The Ministry of Justice (MOJ) lifted a decade-old requirement for HIV testing for foreign language teachers on Saturday, yielding to growing criticism over its discriminatory nature.

Under the revised rules that took effect July 3, those who come to Korea with an E-2 visa, a permit for teaching English in Korea, has only to take a mandatory test for drugs and syphilis, the MOJ said.

For the past couple of decades, increasing demand for native English speaking teachers, as part of Korea’s globalization drive, has led to the inflow of an estimated 24,000 English teachers in Korea.

But the growing social contacts between foreign English teachers and Korean women have produced fears of cultural contamination and miscegenation with occasional incidents of xenophobia, according to a 2012 Journal of Korean Law “HIV/AIDS Tests as a Proxy for Racial Discrimination?”

The MOJ introduced HIV and drug tests for foreign English teachers in 2007, claiming they were necessary to “ease the anxiety of citizens” and “assure the parents” of children being taught by foreigners.

Also facilitating its introduction were a media hysteria and moral panic caused by the high-profile arrest of Christopher P. Neil, a pedophile who taught English in Gwangju, South Jeolla Province. Neil was detained in Thailand for the sexual abuse of Thai children after an international manhunt was ordered by the International Police Organization (Interpol).

Although Neil’s offenses have occurred outside of Korea and there were no Korean pedophile victims, locals were outraged by the fact that Interpol identified Neil as an English teacher working in Korea just before his arrest. Importantly, however, Neil was not HIV-positive, involved with drugs or an E-2 visa holder.

“Drug use and other criminal activities committed by foreign English teachers have been a social issue for some time, and have built up to dangerous levels in recent years,” said an MOJ news release issued in November 2007. “For example, sex crimes committed by native speaking instructors, who are high on drugs, are disrupting society.”

There have been several more official statements made without providing any objective data or evidence which backed up the “dangerous levels” of criminal activity.

Of the 49 countries in the world that have some forms of HIV-related restrictions in place for foreigners, only about six -- Belarus, Cuba, Malaysia, the Republic of Moldova, Mongolia, and the Turks and Caicos Islands -- have restrictions so extreme as Korea’s, which require in-country testing for foreign workers repeated on a regular basis, according to Joint United Nations Program on HIV/AIDS (UNAIDS) in June 2009.

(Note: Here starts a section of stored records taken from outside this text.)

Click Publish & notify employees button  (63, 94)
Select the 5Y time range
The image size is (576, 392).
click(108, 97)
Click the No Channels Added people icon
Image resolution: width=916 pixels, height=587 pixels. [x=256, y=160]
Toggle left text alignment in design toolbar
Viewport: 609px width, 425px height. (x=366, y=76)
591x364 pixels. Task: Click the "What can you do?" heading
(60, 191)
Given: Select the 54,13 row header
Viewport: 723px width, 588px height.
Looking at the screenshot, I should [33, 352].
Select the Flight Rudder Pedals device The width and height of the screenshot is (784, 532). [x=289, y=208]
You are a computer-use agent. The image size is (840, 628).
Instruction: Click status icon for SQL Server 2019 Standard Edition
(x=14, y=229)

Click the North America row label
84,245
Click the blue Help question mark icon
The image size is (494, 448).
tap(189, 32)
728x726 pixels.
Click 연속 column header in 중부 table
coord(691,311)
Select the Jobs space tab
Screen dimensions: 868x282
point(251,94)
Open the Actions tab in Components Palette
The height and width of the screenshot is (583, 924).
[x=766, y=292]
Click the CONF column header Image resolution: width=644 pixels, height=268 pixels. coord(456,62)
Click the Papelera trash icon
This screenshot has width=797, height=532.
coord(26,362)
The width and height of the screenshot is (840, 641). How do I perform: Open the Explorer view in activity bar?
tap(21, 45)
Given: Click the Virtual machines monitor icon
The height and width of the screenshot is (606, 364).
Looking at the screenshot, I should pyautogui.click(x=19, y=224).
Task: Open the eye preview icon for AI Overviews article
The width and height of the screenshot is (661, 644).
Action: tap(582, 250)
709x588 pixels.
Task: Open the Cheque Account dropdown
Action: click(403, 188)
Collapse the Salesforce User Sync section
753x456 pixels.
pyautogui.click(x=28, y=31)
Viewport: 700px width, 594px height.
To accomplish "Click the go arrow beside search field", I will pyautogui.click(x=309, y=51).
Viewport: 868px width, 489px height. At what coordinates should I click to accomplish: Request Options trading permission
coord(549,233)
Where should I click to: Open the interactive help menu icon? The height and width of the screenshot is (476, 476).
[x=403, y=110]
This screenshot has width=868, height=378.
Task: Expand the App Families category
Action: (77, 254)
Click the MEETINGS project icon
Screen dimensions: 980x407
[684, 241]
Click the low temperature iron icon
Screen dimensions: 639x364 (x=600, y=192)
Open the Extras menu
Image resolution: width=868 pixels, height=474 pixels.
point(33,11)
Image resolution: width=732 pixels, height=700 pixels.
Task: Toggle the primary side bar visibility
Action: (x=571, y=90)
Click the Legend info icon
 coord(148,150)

In 2010, the Korea Herald reported that the Prime Minister’s Office conducted an opinion poll, finding “80.7 percent of ordinary citizens” who supported the mandatory HIV tests for foreign teachers.

The rising support was due to the influence of a civic group called the “Citizens’ Group for Upright English Education,” which succeeded in swaying the public’s opinions against foreign English teachers.

Choi Won-seok, director of human rights affairs at the Foreign Ministry, also said the change was made in response to concerns raised from various sectors, including the U.N. and the National Human Rights Commission of Korea.

As early as 1987, the World Health Organization (WHO) concluded that “no screening program for international travelers can prevent the introduction and spread of HIV infection” and, in 1988, WHO advised that such screenings would be “ineffective, impractical and wasteful.”

According to the International Guidelines on HIV/AIDS and Human Rights, in July 2006, the Office of the United Nations High Commissioner for Human Rights and UNAIDS stated, “Based on suspected or real HIV status alone, HIV screening of international travelers are discriminatory and cannot be justified by public health concerns.”

Not all foreigners seem to be against the practice, however.

“On the one hand, I agree and understand why the HIV test was needed; in a world where diseases and viruses can spread quickly, protecting your fellow countrymen is most important,” said Matthew Adams, an Australian English teacher in Asan, South Chungcheong Province. “Though when I first had to go through the visa process, I did feel slightly singled out and disagreed with it.”

But after living in Korea for some time, he grew to understand and realize the test wasn’t done to offend but to protect.

“I have mixed feelings on the scrapped mandatory requirement and would prefer consistency with who takes the HIV test over just discriminating a select few,” he said.